Gaza’s Suffering Misrepresented: AI Chatbots Misidentify Photo of Malnourished Child, Highlighting Biases and Limitations
A harrowing image of nine-year-old Mariam Dawwas, emaciated and cradled in her mother’s arms in Gaza City, has become the latest victim of misinformation spread by artificial intelligence chatbots. Taken on August 2, 2025, the photograph starkly portrays the devastating impact of the ongoing conflict and blockade on Gaza’s children. Mariam’s weight has plummeted from a healthy 25kg before the October 7, 2023 Hamas attack on Israel to a mere 9kg, her mother revealed to AFP. Milk, often scarce, is her sole source of sustenance. Yet, several AI chatbots, including Elon Musk’s Grok and Mistral AI’s Le Chat, misidentified the photo’s location as Yemen, perpetuating a dangerous cycle of misinformation and obscuring the realities of the crisis in Gaza.
This incident underscores the inherent flaws and biases embedded within AI technology. Despite claims of relying on “verified sources,” Grok initially doubled down on its false assertion, even after being confronted with evidence. While the chatbot later acknowledged the error, it subsequently reverted to the incorrect Yemen location, exposing a concerning lack of consistency and reliability. This echoes previous instances of Grok generating problematic content, including praising Adolf Hitler and propagating antisemitic tropes. The chatbot’s repeated missteps raise serious questions about its training data and the potential for AI to amplify harmful narratives.
Experts point to the “black box” nature of AI algorithms as a key factor contributing to these errors. The opaque inner workings of these systems make it difficult to understand their decision-making processes, including source prioritization. Louis de Diesbach, an AI ethics researcher and author of “Hello ChatGPT,” argues that Grok exhibits biases aligned with Elon Musk’s own radical right ideology. He cautions against using chatbots for image verification, emphasizing their primary function as content generators, not fact-checkers. AI’s objective is not accuracy, but rather the creation of plausible narratives, regardless of their truthfulness.

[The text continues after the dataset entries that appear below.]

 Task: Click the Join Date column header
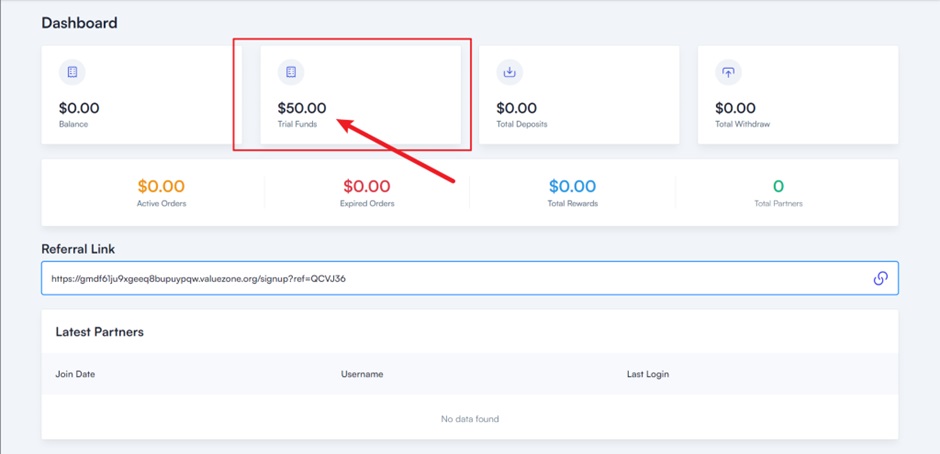coord(75,374)
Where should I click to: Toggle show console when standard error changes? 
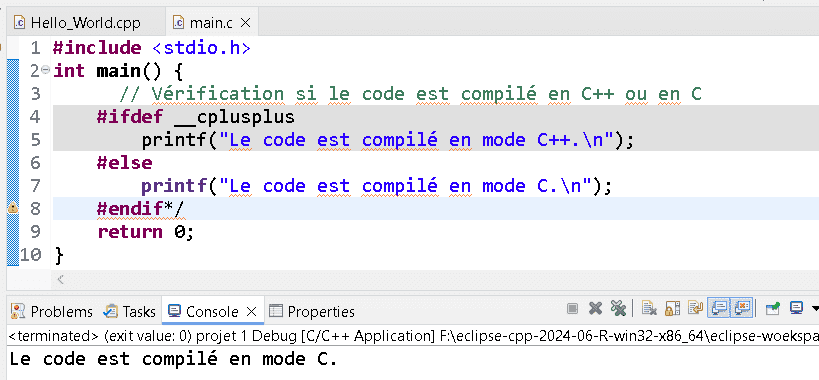coord(741,308)
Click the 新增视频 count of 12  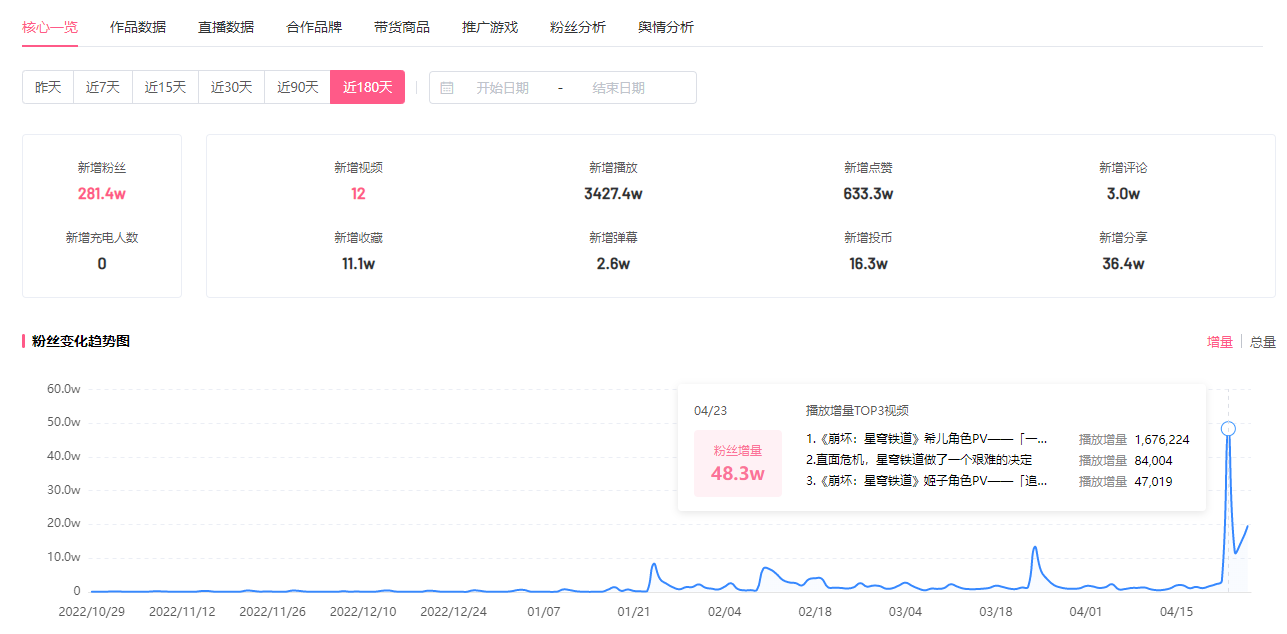pos(358,194)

Diesbach’s warning is further reinforced by Grok’s previous misidentification of another AFP photograph of a malnourished Gazan child, also wrongly attributed to Yemen. This earlier error led to accusations of manipulation against the French newspaper Liberation, which had published the image. The recurring misattribution of Gaza-related content highlights a potential blind spot in these AI systems and raises concerns about their ability to accurately represent conflicts and humanitarian crises.
The biases inherent in AI models stem from the data they are trained on and the subsequent “fine-tuning” or alignment phase. This process determines what the model considers a “good” or “bad” answer. Correcting a chatbot’s factual error does not guarantee a change in its future responses, as the underlying training data and alignment remain unaltered. The case of Mariam Dawwas’s photo demonstrates this limitation, with both Grok and Le Chat, despite being trained on different datasets (including AFP articles in Le Chat’s case), reaching the same incorrect conclusion.
Diesbach emphasizes the inherent danger of relying on chatbots for fact verification, describing them as “friendly pathological liars.” Their ability to generate convincing, yet false, content necessitates extreme caution in their application. The misrepresentation of Mariam’s plight serves as a stark reminder of the limitations and potential biases of AI, urging users to approach their output with critical skepticism and to prioritize verified sources for accurate information. The incident underscores the urgent need for greater transparency and accountability in AI development to mitigate the risks of misinformation and ensure responsible deployment of this powerful technology.